[Start Material for this exercise]

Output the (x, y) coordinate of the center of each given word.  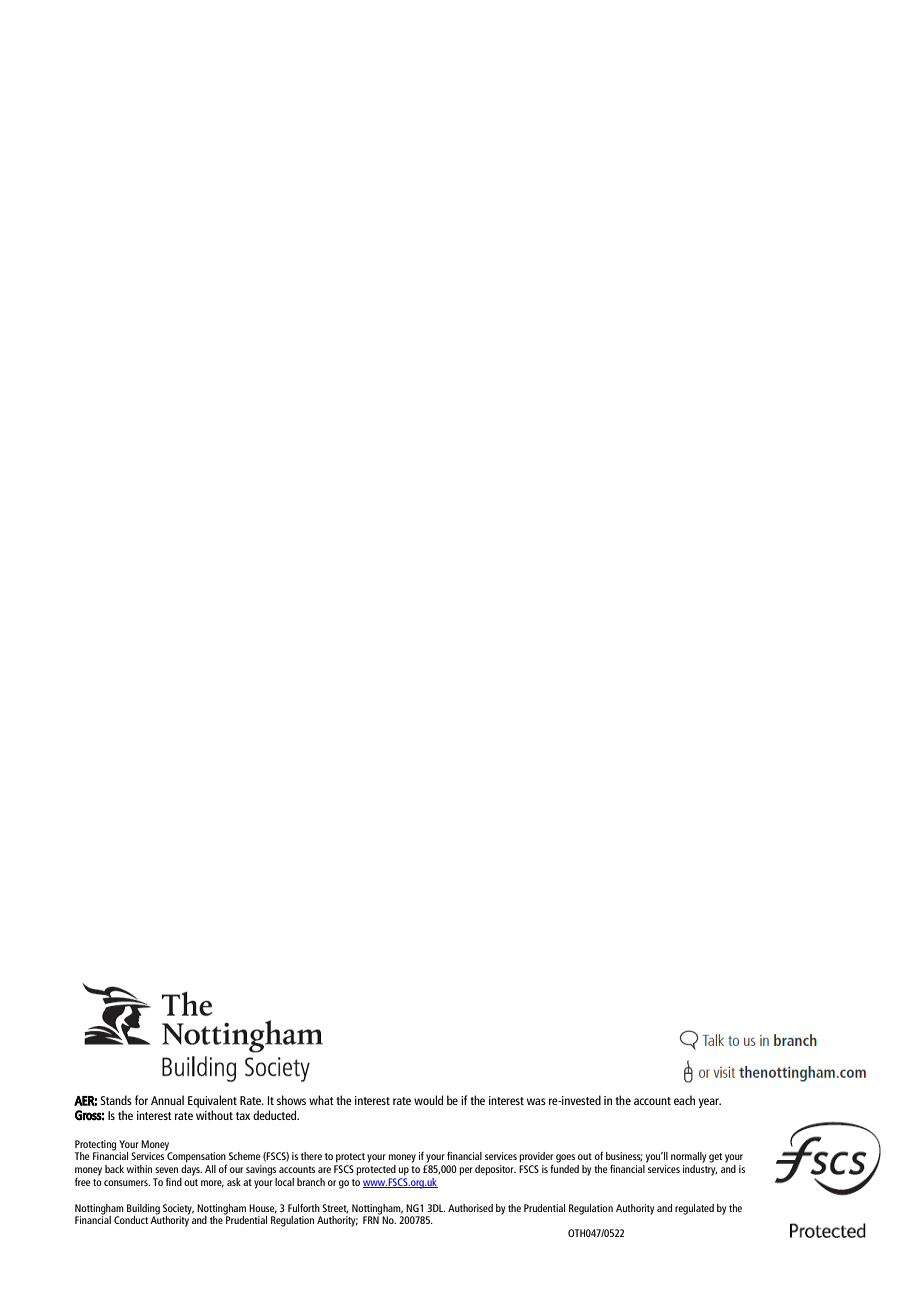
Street (335, 1208)
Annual (167, 1100)
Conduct (131, 1220)
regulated (694, 1209)
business (624, 1156)
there (311, 1156)
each (684, 1100)
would (428, 1100)
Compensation (196, 1157)
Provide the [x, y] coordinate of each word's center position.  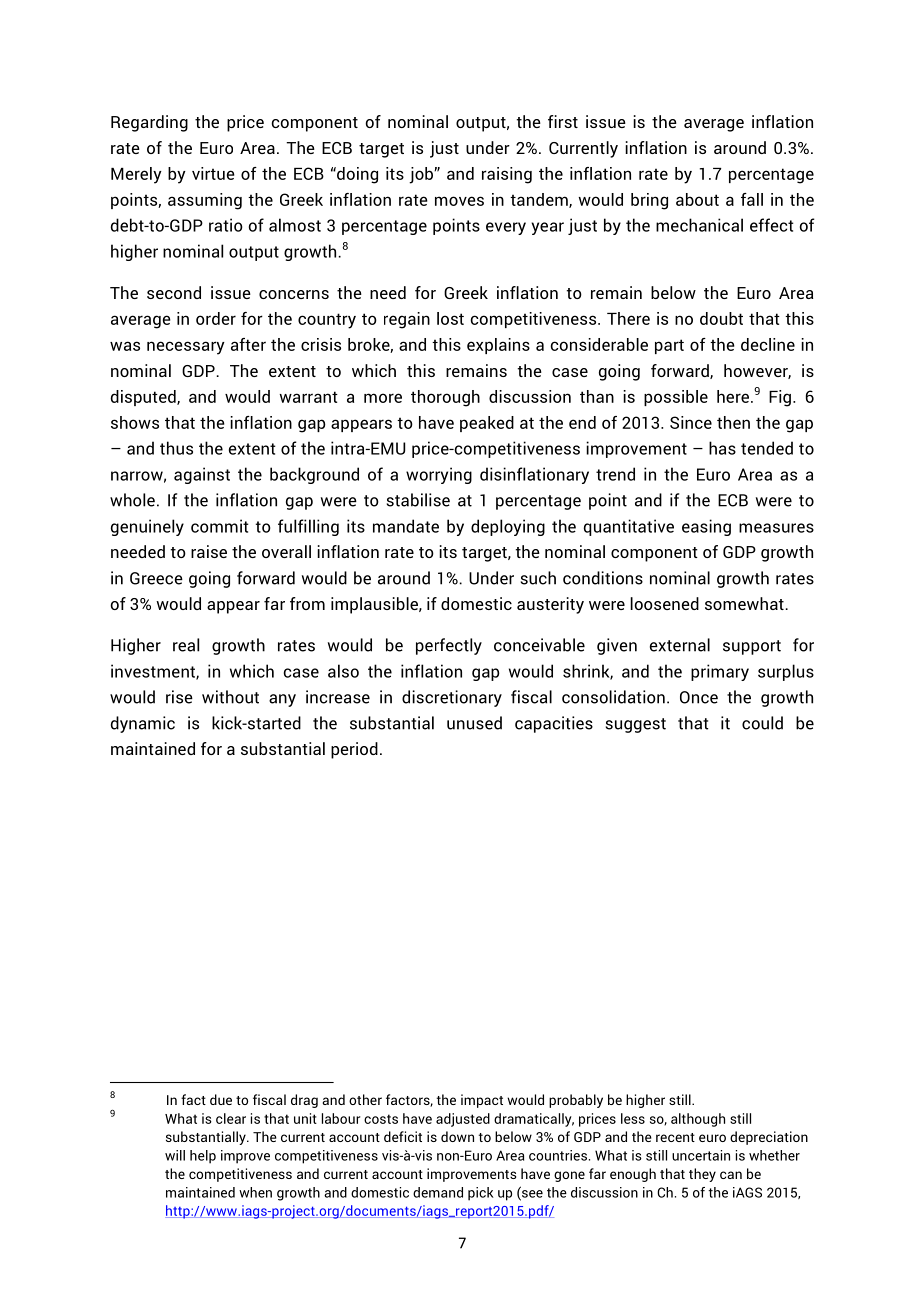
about [697, 199]
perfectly [449, 646]
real [186, 645]
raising [507, 175]
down [457, 1136]
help [203, 1157]
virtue [213, 173]
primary [720, 672]
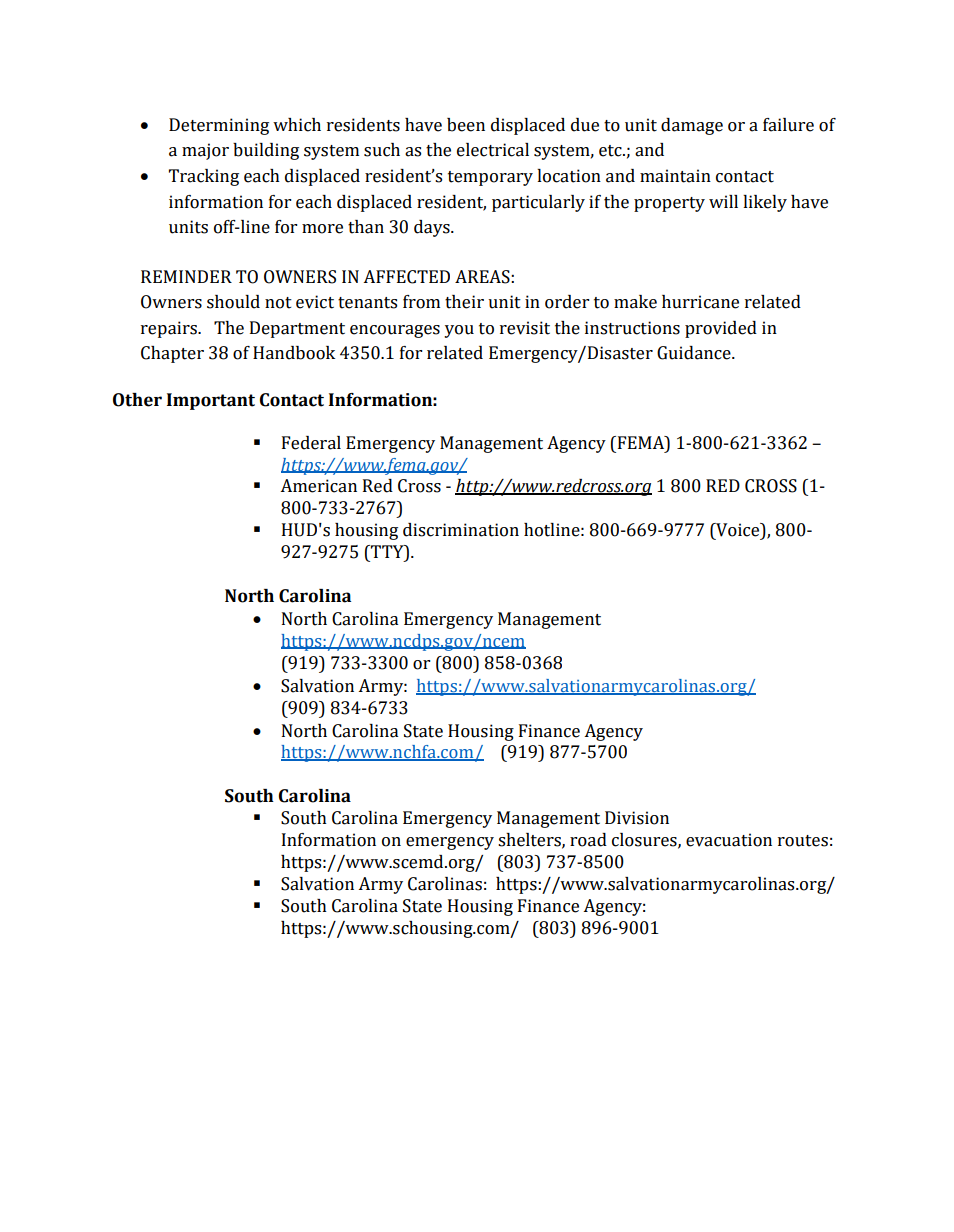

[End Material for this exercise]

Copy all of the records above word for word, omitting the pictures.

Output of the task:
Output the (x, y) coordinate of the center of each given word.  
Street (335, 1208)
Annual (167, 1100)
Conduct (131, 1220)
regulated (694, 1209)
business (624, 1156)
there (311, 1156)
each (684, 1100)
would (428, 1100)
Compensation (196, 1157)
Provide the [x, y] coordinate of each word's center position.  
about [697, 199]
perfectly [449, 646]
real [186, 645]
raising [507, 175]
down [457, 1136]
help [203, 1157]
virtue [213, 173]
primary [720, 672]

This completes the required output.